Periandros me había hecho la misma pregunta, recordé, el día que había subido la escalinata cristalina para mi audiencia con él en la plataforma del trono. Le di a Naria, sin vacilar, la misma respuesta que le había dado a su antecesor.

—Perfectamente, Vuestra Majestad —dije. Aunque lo dudaba tanto como la otra vez. Pero al menos a él le comprendía, mucho mejor de lo que nunca antes le había comprendido.
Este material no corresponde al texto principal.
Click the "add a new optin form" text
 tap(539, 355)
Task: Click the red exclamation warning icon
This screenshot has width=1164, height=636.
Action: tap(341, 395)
—Entonces no es necesario que sigamos hablando. Podéis iros. Cuando tengáis a Sunteil, regresad a nos.

¡Esto, dicho a un rey!

Increíble. Absolutamente increíble.

—Y entonces tendremos mucho de qué hablar —prosiguió —. El nuevo orden de las cosas, ¿eh? El emperador y el baro rom. Es nuestra intención hacer muchos cambios, a medida que el Imperio entre en la época de prosperidad y grandeza que la vieja phuri dai ha predicho. Y necesitaremos vuestra cooperación, ¿eh, Yakoub? Emperador y baro rom, trabajando juntos por el bien de la humanidad.

—Como siempre, Vuestra Majestad —dije, obsequioso.

—Bien. Vuestra primera tarea será traernos a Sunteil. Ninguna otra cosa importa hasta que hayáis hecho esto. Marchaos. Podéis iros.

Con un gesto grandioso —sí, imperioso—, nos indicó que saliéramos de la estancia.

—¿Puedes imaginar esto? —exclamó Polarca. Regresábamos a través de la destrozada ciudad. Sonaban sirenas, se oían disparos por todas partes al azar —. Te dice lo que tienes que hacer, y luego te dice que puedes irte. Un ligero signo de su dedo imperial. Despidiendo a un rey de la misma forma que despediría a un mozo de cuadras.

Habla cráteres de explosiones por todas partes. De tanto en tanto estallaba una bomba trazadora, cubriendo toda una zona de la ciudad con negras nubes que dificultaban toda comunicación. O una explosión, muy arriba en el aire, proyectaba lluvias de brillantes hilos metálicos dorados, como si aquello no fuese una guerra sino una especie de gran fiesta pirotécnica.

—Rey, mozo de cuadras…, todo eso significa muy poca diferencia para mí, Polarca —dije.

¡Menos que un mozo de cuadras! ¡Tú ni siquiera le hablarlas de este modo a un mozo de cuadras!

—No, no lo haría —reconocí —. Pero yo no soy Naria.

Los hilos eran racimos de psicosensores: dispositivos de espionaje, registrando todo tipo de información mientras flotaban en medio del aire. ¿Pequeños espías de Sunteil? ¿De Naria? ¿Quién podía decirlo? Quizás eran los dobles de los generales del doble de Periandros los que habían ordenado lanzarlos.

Y los estandartes celestes de los tres emperadores seguían brillando como auroras sobre nuestras cabezas. Y en el horizonte, también, la brillante lanza de luz púrpura que era la marca del baro rom le decía a todo el mundo que ese gran personaje residía en la Capital en aquellos momentos. Lo cual estaba empezando a desear fervientemente que no fuera el caso.